1-й микрорайон

Перед рассветом, часов около шести, «чехи», как обычно, обстреляли позиции из гранатометов. Мы стояли в частном секторе, перед нами, в девятиэтажках первого микрорайона, — гантамировцы. Все пряники достаются им: у них четверо раненых, один — тяжело.

Они прибегают к нам, молотят в ворота:

— Эй, русские, вставайте! Эй, русские! Дайте машину, у нас раненые!

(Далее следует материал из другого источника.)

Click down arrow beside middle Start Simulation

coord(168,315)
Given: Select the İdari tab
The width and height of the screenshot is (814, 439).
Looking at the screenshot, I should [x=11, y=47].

Раненые лежат на носилках, прямо на снегу, по горло укрытые одеялами. Им больно. Бескровные лица, сжатые челюсти, задранные вверх подбородки. И никто не стонет. От этого молчания не по себе, мы легонько трясем их за плечи: «Жив?» Откроет глаза, поведет налитыми болью зрачками… Жив.

Мы грузим их на БТР, одного, самого тяжелого, внутрь, остальных на броню. Я стою внизу, помогаю подавать носилки. Замкомбат вкалывает им свой парамедол. Двое гантамировцев вскакивают на машину: «Быстрей, быстрей! Знаешь, где госпиталь в Ханкале? Я покажу!», — и бэтээр, виляя между воронками, уходит в ночь по разбитой пустынной улице. От этой экстренности, от того, что бэтээр уходит один, без сопровождения, на большой скорости, не боясь растрясти раненых, мне думается, что тяжелого не довезут, умрет по дороге.

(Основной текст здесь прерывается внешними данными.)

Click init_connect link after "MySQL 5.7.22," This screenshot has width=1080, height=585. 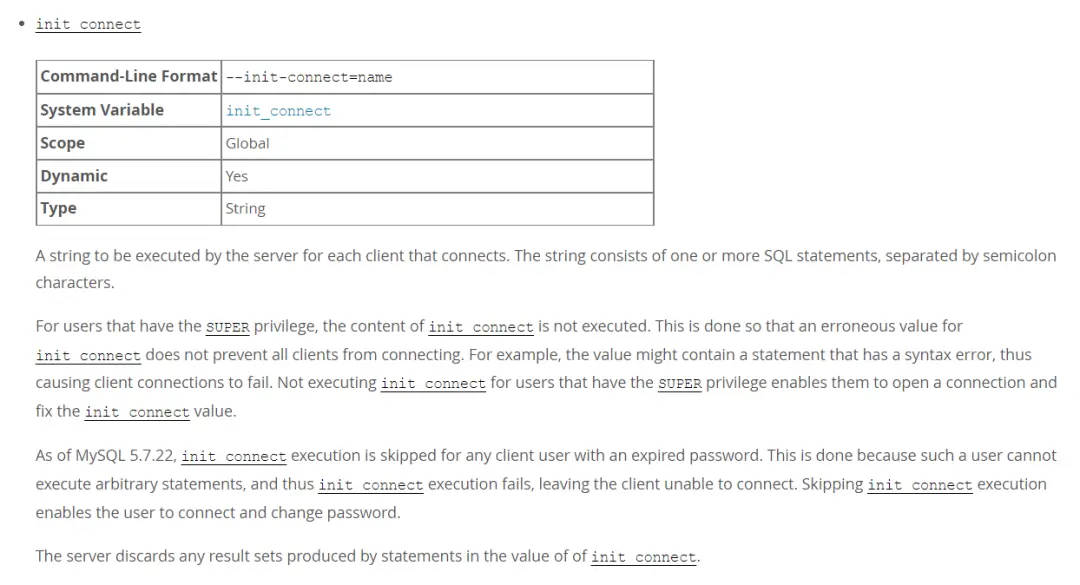234,457
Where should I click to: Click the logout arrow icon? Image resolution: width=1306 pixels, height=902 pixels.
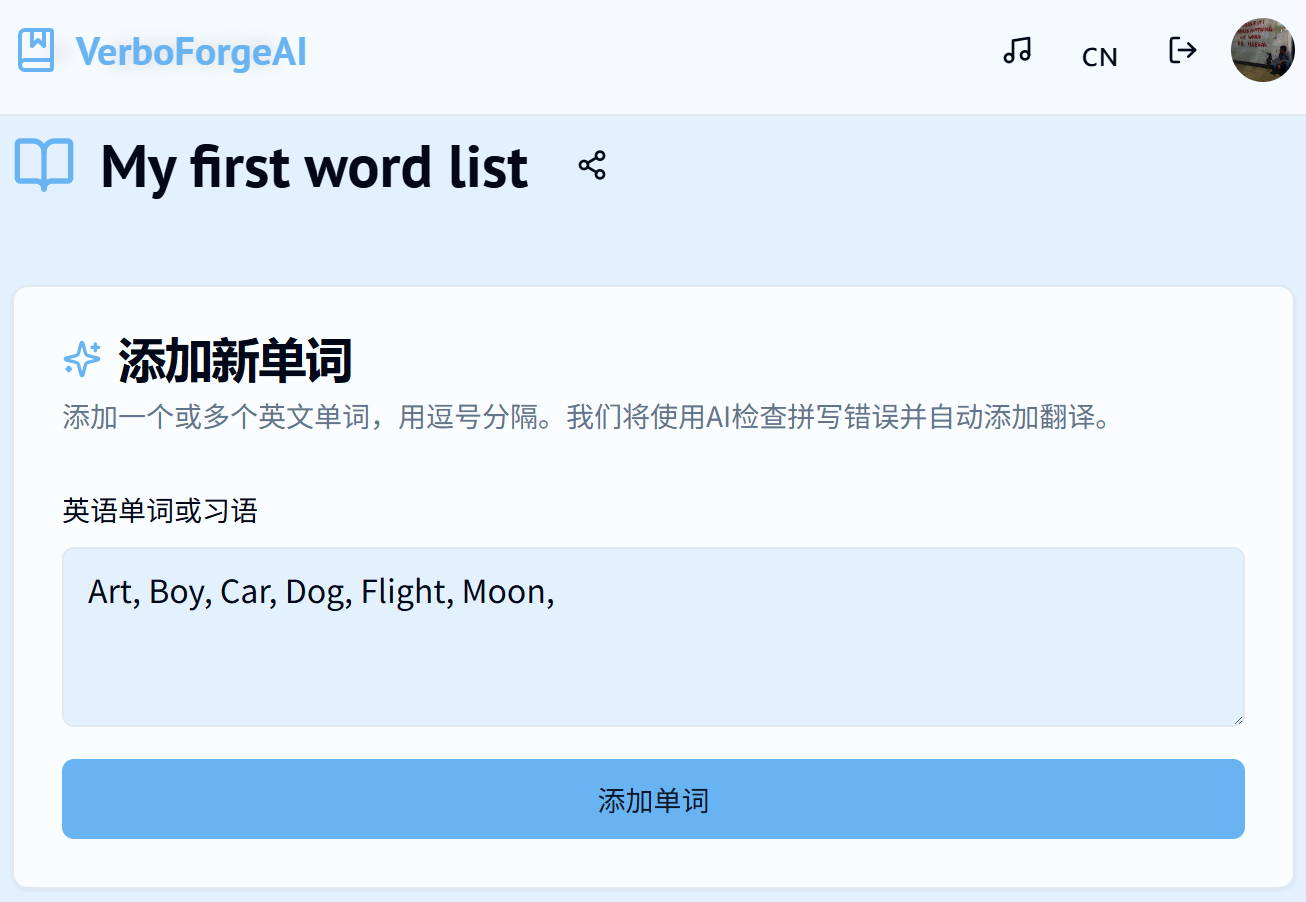coord(1182,49)
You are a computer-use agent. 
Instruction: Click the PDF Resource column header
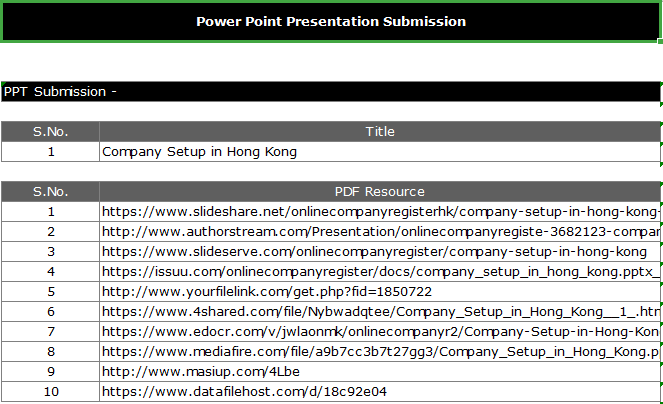(380, 192)
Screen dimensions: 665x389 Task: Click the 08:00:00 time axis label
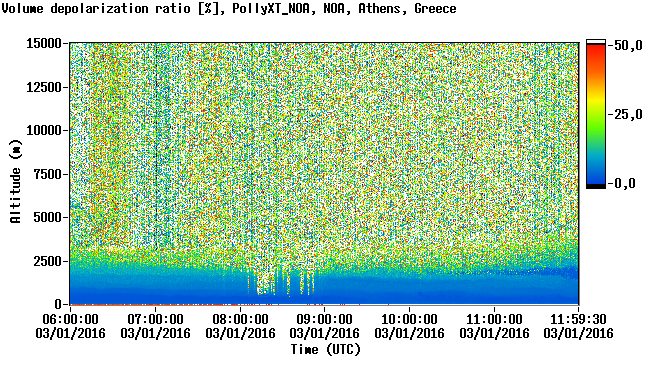tap(240, 319)
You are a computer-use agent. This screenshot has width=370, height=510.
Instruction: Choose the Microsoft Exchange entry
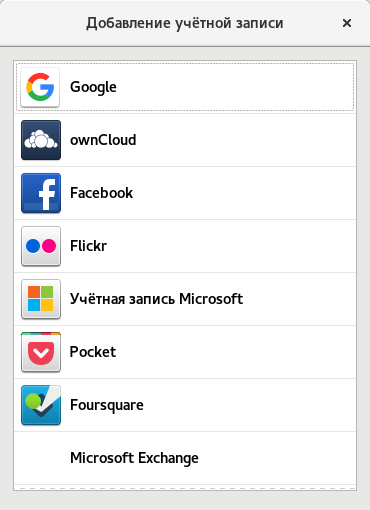click(x=185, y=458)
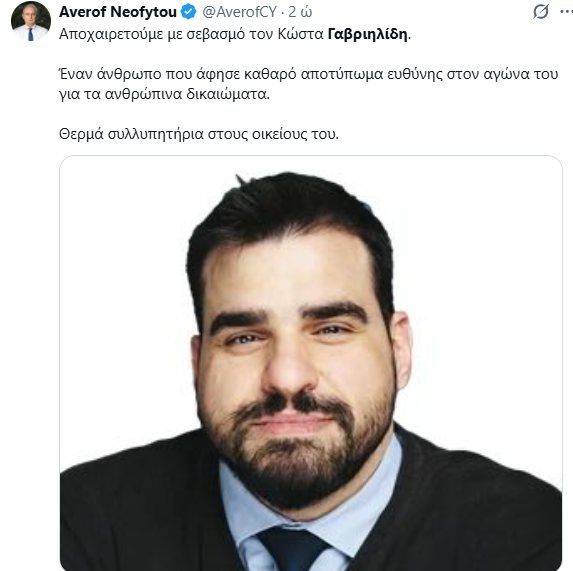Click the line starting "Θερμά συλλυπητήρια"

coord(199,134)
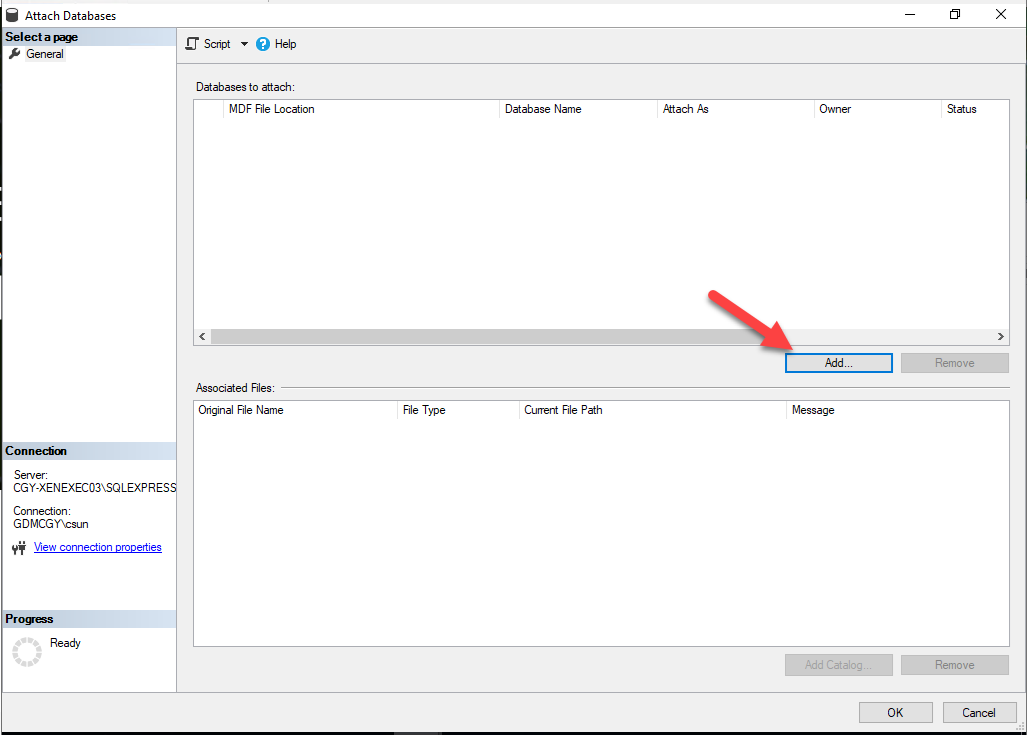Select the General page wrench icon

(14, 54)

…Когда начинает светать, мы занимаем девятиэтажки. Занимаем спокойно, без боя — они пусты. Девятиэтажки стоят коробкой, образуя замкнутый защищенный двор. Только в одном месте он простреливается снайперами — пуля пролетает у меня перед носом и выбивает крошки в бетонной стене. А в остальном двор полностью защищен, можно ходить не прячась, в полный рост. Мы радуемся этому, радуемся роскошным квартирам с красной мебелью, мягким диванам и зеркалам на потолках, радуемся, что так легко заняли дома. Пехота тут же рассыпается по квартирам, подыскивая наиболее подходящие для ночевки.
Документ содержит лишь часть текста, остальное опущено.